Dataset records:
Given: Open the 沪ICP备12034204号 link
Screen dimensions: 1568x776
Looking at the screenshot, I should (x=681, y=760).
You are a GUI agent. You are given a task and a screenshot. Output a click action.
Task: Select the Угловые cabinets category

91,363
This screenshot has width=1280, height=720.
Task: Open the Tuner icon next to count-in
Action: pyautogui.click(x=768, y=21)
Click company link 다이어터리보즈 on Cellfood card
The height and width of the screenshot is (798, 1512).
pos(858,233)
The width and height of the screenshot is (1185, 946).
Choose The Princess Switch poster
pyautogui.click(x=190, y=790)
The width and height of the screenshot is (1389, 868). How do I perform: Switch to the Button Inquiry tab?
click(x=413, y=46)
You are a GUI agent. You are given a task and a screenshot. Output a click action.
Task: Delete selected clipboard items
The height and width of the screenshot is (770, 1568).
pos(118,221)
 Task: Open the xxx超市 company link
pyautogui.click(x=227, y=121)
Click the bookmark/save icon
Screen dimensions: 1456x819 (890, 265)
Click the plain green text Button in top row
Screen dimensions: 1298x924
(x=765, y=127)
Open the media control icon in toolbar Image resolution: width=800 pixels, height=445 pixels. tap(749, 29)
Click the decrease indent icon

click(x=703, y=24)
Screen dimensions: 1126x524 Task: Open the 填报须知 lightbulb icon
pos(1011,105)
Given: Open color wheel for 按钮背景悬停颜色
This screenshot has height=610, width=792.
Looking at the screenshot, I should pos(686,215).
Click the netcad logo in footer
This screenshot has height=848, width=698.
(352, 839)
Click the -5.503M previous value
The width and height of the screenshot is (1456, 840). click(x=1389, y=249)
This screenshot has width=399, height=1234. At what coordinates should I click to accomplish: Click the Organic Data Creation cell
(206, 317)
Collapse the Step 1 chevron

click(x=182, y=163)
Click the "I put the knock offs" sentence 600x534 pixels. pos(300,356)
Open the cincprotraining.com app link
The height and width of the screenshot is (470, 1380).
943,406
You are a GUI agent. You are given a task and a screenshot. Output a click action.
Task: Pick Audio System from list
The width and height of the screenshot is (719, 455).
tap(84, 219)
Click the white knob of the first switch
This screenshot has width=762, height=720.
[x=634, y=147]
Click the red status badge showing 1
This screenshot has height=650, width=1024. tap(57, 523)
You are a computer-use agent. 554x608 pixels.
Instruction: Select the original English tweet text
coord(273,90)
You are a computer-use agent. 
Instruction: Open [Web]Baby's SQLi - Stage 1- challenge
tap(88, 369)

▶ _WHAT TO DO_
Output as a JSON list of strings every line of the items above, from the line containing "The width and height of the screenshot is (1389, 868)." down to the line containing "The width and height of the screenshot is (1456, 840).", both included, one string per line and with blank lines omitted.

▶ _CORRECT RESPONSE_
[
  "The width and height of the screenshot is (1389, 868). How do I perform: Switch to the Button Inquiry tab?",
  "click(x=413, y=46)",
  "You are a GUI agent. You are given a task and a screenshot. Output a click action.",
  "Task: Delete selected clipboard items",
  "The height and width of the screenshot is (770, 1568).",
  "pos(118,221)",
  " Task: Open the xxx超市 company link",
  "pyautogui.click(x=227, y=121)",
  "Click the bookmark/save icon",
  "Screen dimensions: 1456x819 (890, 265)",
  "Click the plain green text Button in top row",
  "Screen dimensions: 1298x924",
  "(x=765, y=127)",
  "Open the media control icon in toolbar Image resolution: width=800 pixels, height=445 pixels. tap(749, 29)",
  "Click the decrease indent icon",
  "click(x=703, y=24)",
  "Screen dimensions: 1126x524 Task: Open the 填报须知 lightbulb icon",
  "pos(1011,105)",
  "Given: Open color wheel for 按钮背景悬停颜色",
  "This screenshot has height=610, width=792.",
  "Looking at the screenshot, I should pos(686,215).",
  "Click the netcad logo in footer",
  "This screenshot has height=848, width=698.",
  "(352, 839)",
  "Click the -5.503M previous value",
  "The width and height of the screenshot is (1456, 840). click(x=1389, y=249)"
]